(Brief)
Rewrite the lines from the line with "Task: Click the SETUP panel heading" through the line with "pyautogui.click(x=68, y=316)", putting "exchange pair" in place of "currency pair" and leaving everything else unchanged.

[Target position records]
········
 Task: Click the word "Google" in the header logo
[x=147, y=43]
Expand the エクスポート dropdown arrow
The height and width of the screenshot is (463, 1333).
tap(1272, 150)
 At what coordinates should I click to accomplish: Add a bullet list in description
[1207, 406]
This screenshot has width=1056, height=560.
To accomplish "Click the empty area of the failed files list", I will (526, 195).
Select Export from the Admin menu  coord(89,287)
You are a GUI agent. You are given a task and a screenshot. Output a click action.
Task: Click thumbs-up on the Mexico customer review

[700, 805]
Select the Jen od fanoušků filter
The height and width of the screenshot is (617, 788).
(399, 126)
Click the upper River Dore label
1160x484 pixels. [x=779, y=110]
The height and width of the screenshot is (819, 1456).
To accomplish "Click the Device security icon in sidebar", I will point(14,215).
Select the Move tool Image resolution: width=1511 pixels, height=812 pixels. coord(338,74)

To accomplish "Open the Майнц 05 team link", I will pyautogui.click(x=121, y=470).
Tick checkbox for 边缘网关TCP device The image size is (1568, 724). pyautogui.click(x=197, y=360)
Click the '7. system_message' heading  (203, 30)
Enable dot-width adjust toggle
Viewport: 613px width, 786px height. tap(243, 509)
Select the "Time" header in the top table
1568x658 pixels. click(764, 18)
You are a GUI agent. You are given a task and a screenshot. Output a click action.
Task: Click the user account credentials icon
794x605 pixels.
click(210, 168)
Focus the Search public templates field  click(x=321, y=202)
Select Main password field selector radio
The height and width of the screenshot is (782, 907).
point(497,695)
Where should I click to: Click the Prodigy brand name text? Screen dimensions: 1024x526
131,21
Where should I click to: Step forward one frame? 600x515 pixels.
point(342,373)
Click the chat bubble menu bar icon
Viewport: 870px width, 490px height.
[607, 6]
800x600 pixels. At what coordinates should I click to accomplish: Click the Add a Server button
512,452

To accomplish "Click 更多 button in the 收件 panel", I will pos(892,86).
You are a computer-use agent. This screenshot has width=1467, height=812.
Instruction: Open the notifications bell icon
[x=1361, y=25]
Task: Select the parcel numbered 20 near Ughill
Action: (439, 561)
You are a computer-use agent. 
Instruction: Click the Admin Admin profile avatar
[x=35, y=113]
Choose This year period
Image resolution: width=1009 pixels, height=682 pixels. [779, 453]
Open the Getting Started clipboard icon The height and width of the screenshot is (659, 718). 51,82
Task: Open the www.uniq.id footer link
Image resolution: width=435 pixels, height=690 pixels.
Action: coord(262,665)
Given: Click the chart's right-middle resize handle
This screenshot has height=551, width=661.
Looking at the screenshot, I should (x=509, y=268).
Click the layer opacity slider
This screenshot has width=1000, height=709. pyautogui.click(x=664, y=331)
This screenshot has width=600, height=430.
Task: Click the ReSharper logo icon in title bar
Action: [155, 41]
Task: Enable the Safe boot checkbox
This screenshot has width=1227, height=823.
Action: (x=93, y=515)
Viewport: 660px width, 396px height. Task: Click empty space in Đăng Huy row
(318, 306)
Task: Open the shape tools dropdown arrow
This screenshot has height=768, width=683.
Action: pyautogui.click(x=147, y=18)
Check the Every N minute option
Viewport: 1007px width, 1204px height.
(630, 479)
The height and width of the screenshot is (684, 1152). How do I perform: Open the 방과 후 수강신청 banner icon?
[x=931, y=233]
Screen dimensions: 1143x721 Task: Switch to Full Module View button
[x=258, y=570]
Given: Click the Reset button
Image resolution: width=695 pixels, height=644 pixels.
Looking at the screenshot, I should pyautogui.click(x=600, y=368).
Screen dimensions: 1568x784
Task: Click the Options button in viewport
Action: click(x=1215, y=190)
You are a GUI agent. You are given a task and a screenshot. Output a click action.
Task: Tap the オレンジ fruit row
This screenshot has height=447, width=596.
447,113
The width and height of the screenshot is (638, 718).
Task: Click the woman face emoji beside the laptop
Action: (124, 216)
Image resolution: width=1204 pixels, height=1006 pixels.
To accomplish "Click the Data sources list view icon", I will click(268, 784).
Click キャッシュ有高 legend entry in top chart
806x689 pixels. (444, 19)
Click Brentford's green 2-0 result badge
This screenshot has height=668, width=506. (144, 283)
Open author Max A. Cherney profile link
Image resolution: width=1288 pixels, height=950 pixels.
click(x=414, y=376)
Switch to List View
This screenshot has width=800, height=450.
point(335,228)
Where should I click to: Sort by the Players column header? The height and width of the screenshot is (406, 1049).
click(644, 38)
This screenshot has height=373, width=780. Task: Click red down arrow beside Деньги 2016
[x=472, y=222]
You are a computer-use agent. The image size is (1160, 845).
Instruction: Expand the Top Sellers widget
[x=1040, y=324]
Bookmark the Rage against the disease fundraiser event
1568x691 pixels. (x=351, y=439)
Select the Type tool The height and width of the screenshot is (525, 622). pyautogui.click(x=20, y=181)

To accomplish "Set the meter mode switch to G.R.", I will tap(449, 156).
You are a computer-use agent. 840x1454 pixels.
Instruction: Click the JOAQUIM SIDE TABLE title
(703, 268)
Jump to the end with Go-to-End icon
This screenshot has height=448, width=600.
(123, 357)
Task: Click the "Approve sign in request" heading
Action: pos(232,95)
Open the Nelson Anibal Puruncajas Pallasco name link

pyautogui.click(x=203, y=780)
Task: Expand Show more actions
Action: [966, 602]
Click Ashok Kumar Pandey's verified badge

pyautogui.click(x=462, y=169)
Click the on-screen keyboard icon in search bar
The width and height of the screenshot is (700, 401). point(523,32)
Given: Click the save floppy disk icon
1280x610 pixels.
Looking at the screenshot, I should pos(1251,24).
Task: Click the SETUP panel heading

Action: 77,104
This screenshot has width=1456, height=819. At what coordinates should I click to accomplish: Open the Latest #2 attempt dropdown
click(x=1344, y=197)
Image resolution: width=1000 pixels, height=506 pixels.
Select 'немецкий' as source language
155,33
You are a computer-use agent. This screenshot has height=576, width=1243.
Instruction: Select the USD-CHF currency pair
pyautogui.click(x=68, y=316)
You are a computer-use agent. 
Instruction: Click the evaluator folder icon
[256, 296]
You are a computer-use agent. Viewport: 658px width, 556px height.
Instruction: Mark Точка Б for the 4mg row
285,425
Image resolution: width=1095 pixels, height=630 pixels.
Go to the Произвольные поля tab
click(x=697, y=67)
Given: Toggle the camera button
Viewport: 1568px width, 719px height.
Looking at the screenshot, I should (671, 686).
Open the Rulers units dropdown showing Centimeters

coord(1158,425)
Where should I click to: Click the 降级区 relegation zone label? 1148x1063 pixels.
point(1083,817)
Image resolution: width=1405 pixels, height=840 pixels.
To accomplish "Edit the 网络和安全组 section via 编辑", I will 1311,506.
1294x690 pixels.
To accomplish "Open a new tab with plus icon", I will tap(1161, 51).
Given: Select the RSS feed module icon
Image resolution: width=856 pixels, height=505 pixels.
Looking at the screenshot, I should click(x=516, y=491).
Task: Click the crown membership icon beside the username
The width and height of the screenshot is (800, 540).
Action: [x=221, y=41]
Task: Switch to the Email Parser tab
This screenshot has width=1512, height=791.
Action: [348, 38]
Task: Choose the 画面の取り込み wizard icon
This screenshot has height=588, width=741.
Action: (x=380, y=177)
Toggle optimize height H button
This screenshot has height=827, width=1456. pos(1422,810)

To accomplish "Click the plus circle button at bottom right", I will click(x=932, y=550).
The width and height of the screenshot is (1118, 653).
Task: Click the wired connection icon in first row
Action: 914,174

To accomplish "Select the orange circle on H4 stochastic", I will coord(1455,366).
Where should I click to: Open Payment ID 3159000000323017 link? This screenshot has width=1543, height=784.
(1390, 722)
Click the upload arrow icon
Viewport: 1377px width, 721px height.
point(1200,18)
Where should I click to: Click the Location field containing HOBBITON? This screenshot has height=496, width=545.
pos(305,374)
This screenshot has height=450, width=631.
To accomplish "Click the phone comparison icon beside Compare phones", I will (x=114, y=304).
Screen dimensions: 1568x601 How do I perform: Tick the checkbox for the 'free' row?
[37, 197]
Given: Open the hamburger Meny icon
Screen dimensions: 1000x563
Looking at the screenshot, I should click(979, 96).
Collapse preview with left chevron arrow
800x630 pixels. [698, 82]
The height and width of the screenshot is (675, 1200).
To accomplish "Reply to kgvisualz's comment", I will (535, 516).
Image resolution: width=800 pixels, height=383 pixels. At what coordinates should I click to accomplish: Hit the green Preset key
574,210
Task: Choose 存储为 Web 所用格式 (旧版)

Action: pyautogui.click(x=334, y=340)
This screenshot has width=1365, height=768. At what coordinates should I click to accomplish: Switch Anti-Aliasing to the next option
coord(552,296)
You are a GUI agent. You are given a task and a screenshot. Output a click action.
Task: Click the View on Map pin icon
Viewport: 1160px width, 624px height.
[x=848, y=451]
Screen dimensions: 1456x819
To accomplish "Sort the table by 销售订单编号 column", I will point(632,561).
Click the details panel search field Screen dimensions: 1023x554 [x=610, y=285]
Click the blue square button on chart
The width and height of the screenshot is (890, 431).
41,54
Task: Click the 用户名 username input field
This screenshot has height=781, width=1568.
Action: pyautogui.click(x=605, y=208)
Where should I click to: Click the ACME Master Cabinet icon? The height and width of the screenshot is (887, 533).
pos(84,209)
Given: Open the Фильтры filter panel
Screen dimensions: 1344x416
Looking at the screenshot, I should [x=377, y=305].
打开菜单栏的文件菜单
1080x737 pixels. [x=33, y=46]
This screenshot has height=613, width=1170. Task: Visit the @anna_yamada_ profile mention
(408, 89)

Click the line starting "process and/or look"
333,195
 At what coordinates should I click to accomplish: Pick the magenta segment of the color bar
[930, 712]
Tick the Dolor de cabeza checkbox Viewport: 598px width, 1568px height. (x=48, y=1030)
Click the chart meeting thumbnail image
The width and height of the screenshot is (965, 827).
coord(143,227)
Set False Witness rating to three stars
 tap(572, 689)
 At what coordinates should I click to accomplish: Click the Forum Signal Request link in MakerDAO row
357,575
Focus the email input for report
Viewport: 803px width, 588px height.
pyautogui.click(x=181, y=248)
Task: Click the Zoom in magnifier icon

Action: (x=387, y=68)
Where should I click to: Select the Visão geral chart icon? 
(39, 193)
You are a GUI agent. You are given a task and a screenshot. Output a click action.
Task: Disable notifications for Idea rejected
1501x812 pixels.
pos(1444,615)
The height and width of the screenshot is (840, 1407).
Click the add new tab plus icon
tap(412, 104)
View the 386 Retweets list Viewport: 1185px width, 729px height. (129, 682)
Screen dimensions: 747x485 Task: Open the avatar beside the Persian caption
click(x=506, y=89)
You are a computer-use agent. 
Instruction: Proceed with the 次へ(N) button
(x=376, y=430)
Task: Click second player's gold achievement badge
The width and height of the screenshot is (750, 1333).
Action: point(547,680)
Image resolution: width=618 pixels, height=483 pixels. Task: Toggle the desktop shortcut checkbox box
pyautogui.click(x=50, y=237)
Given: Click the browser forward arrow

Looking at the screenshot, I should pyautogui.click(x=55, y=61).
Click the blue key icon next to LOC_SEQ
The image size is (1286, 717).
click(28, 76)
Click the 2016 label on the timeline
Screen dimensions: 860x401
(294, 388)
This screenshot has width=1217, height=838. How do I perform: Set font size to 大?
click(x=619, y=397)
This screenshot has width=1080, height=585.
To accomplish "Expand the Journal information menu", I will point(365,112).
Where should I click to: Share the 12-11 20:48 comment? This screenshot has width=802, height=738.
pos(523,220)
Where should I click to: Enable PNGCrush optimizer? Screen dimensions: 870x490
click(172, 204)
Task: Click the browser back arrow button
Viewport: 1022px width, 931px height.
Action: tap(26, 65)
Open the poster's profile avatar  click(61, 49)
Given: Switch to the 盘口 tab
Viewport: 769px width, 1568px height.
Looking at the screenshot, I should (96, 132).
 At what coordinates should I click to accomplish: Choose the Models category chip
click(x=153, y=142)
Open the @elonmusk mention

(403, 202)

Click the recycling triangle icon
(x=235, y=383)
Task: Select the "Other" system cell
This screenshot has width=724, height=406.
········
(Written response)
Task: Click the SETUP panel heading

Action: 77,104
This screenshot has width=1456, height=819. At what coordinates should I click to accomplish: Open the Latest #2 attempt dropdown
click(x=1344, y=197)
Image resolution: width=1000 pixels, height=506 pixels.
Select 'немецкий' as source language
155,33
You are a computer-use agent. This screenshot has height=576, width=1243.
Instruction: Select the USD-CHF exchange pair
pyautogui.click(x=68, y=316)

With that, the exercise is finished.